Following his release from the White Sox, he signed with the Chunichi Dragons in Japan's Nippon Professional Baseball. In 4 games for Chunichi, Rondón recorded a 5.79 ERA with 4 strikeouts across 4 2/3 innings pitched.

===Chicago White Sox (second stint)===
On January 11, 2018, Rondón signed a minor league contract with the Chicago White Sox. In 9 appearances for the Double-A Birmingham Barons, he posted an 0–1 record and 4.85 ERA with 14 strikeouts over 13 innings of work. Rondón was released by the White Sox organization on May 10.

===Rieleros de Aguascalientes===
On January 10, 2020, Rondón signed with the Rieleros de Aguascalientes of the Mexican League. On April 22, Rondón was released.

On March 15, 2021, Rondón re-signed with Aguascalientes. In 29 appearances for the Rieleros, he logged a 2–4 record and 4.40 ERA with 27 strikeouts and 7 saves across 28 2/3 innings of relief.

===Leones de Yucatán===
On June 1, 2022, Rondón was traded to the Leones de Yucatán of the Mexican League. Appearing in 29 games down the stretch, he logged a pristine 1.44 ERA with 20 strikeouts and two saves in 31 1/3 innings pitched.
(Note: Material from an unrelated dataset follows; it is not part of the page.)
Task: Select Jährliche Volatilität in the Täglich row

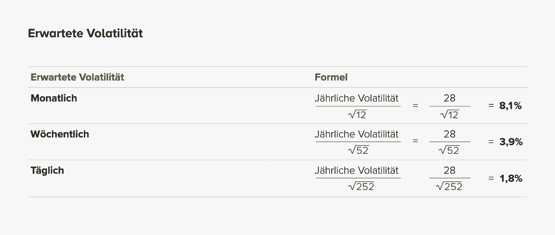Action: tap(357, 170)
Rondón won the Mexican League Championship with the Leones in 2022.

Rondón returned to the team the following season, but struggled to a 1–3 record with a 6.75 ERA and 11 strikeouts in 13 1/3 innings. He was released on May 20, 2023.

===Rieleros de Aguascalientes (second stint)===
On July 8, 2023, Rondón signed with the Rieleros de Aguascalientes of the Mexican League. He made 9 scoreless appearances for Aguascalientes, striking out 6 batters and recording 3 saves in 8 1/3 innings of work.
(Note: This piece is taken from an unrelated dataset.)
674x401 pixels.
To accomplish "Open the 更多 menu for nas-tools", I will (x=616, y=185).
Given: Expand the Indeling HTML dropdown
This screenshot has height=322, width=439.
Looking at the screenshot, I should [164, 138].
===Sultanes de Monterrey===
On August 1, 2023, Rondón was loaned to the Sultanes de Monterrey for the rest of the 2023 season. He appeared in one game, allowing one hit in one inning pitched.

Rondón made 41 appearances for Monterrey in 2024, compiling a 2–1 record and 3.35 ERA with 22 strikeouts and 5 saves across 40 1/3 innings of relief.

===Bravos de León===
On February 25, 2025, Rondón and Jermaine Palacios were traded to the Bravos de León of the Mexican League in exchange for infielder Gustavo Núñez. In six appearances for León, he struggled to an 11.25 ERA with one strikeout in four innings. Rondón was released by the Bravos on May 2.

===Toros de Tijuana===
On May 3, 2025, Rondón was claimed off waivers by the Toros de Tijuana of the Mexican League. In five appearances for Tijuana, he struggled to a 9.82 ERA with two strikeouts and four walks over 3 2/3 innings pitched. Rondón was released by the Toros on May 18.

===Senadores de Caracas===
On June 1, 2025, Rondón signed with the Senadores de Caracas of the Venezuelan Major League.